FOLLANSBEE - Children will benefit from the efforts of Follansbee-area groups that observed Make a Difference Day by raising $10,000 for several local charities.
Members of the Follansbee Chamber of Commerce and other groups gathered on Nov. 5 to present checks to several child-oriented causes.
The recipients were:
MANY BENEFITING — Many will benefit from the efforts of Follansbee groups observing Make a Difference Day. Receiving checks at the Nov. 5 Follansbee Chamber of Commerce meeting were, from left, Vito “Skip” and Kayla Cutrone, for the Mozingo family, who lost their home in the Oct. 11 natural gas explosion; the Rev. Joe Cuomo of Christian Assembly of Follansbee, for the church’s after-school program; Rhonda Stubbs, executive director of A Child’s Place Court-Appointed Special Advocate; Gene Chadwell of Hooverson Heights Church of Christ, for backpacks filled with food for children at Hooverson Heights Primary School; Denise Spencer of the Brooke County Clothes Closet; and Angela Kocher, Retired Senior Volunteer Program executive director, for the group’s after-school program. - Warren Scott
The Brooke County Clothes Closet, which received $500 to provide clothing to children in need from several Brooke County Schools. Volunteers with the Brooke County PTA use monetary donations to purchase underwear and socks and other clothing needed to supplement used clothing donations from the community.

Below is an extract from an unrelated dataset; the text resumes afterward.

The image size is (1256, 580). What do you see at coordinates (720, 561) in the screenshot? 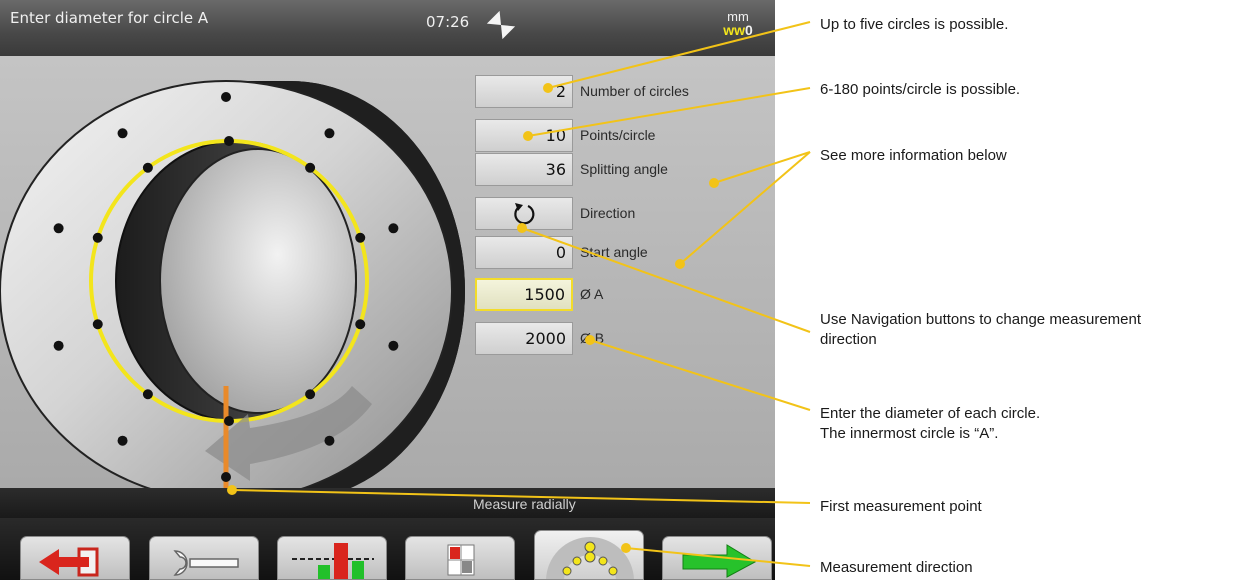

Hooverson Heights Church of Christ, which received $600 for food given to children in need at Hooverson Heights Primary School. The food is packed in backpacks taken home by the children on weekends.
The Brooke-Hancock-Ohio-Marshall Retired and Senior Volunteer Program, and the Christian Assembly of Follansbee, which each received $500 for after-school programs in which volunteers provide homework assistance and recreational activities for children.
A Child's Place Court-Appointed Special Advocate program, $500 for its efforts to provide trained volunteers who visit the homes of children in Brooke and Hancock counties whose parents or guardians have been sentenced for child abuse or neglect or related crimes to ensure they are meeting court-ordered conditions, such as counseling, and the home environment is safe.
A $500 check also was presented to the Cutrone family to add to funds raised through a spaghetti dinner at their restaurant, Vito's 2, for the Mozingo family.
In all, $16,400 was raised by the dinner for the family, who lost a daughter and their home in the Oct. 11 natural gas explosion.
Chamber President Tony Paesano noted contributions of $2,000, from Wheeling-Nisshin for a backpack food program conducted by St. Anthony Catholic Church for children at Jefferson Primary School; and $1,000, from attorneys Frank and Jason Cuomo for the Follansbee R.E.A.C.H. Program, a local food pantry; were made at the chamber's kickoff meeting for Make a Difference Day.
Observed annually on the fourth Saturday of October, Make a Difference Day is promoted by USA Weekend to encourage participation in community service projects.
The chamber and Follansbee area groups have participated in each of the event's 23 years with activities that extended beyond that day.
Paesano noted various civic groups, churches and schools have been involved.
In conjunction with Make a Difference Day, students at Brooke High School raised $4,000 to help the Follansbee Lions Club provide free vision screenings and eyeglasses to seniors in need.
Toni Shute, school principal and Paesano's daughter, said homerooms at the school were challenged to raise the most money in the school-wide collection, with a pizza party or breakfast at a local fast food restaurant going to eight that raised $150 or more.
Paesano noted this month and next the school will be conducting its holiday collection of nonperishable food for the Follansbee R.E.A.C.H. Program.
Last year the school collected more than 3,000 canned goods and other food items for the food pantry.
Paesano said he's pleased with the results of this year's efforts.
"The people of our community are so willing to come to the help of anyone in need and that says a lot for the Ohio Valley. I'm just proud to be a part of it," he said.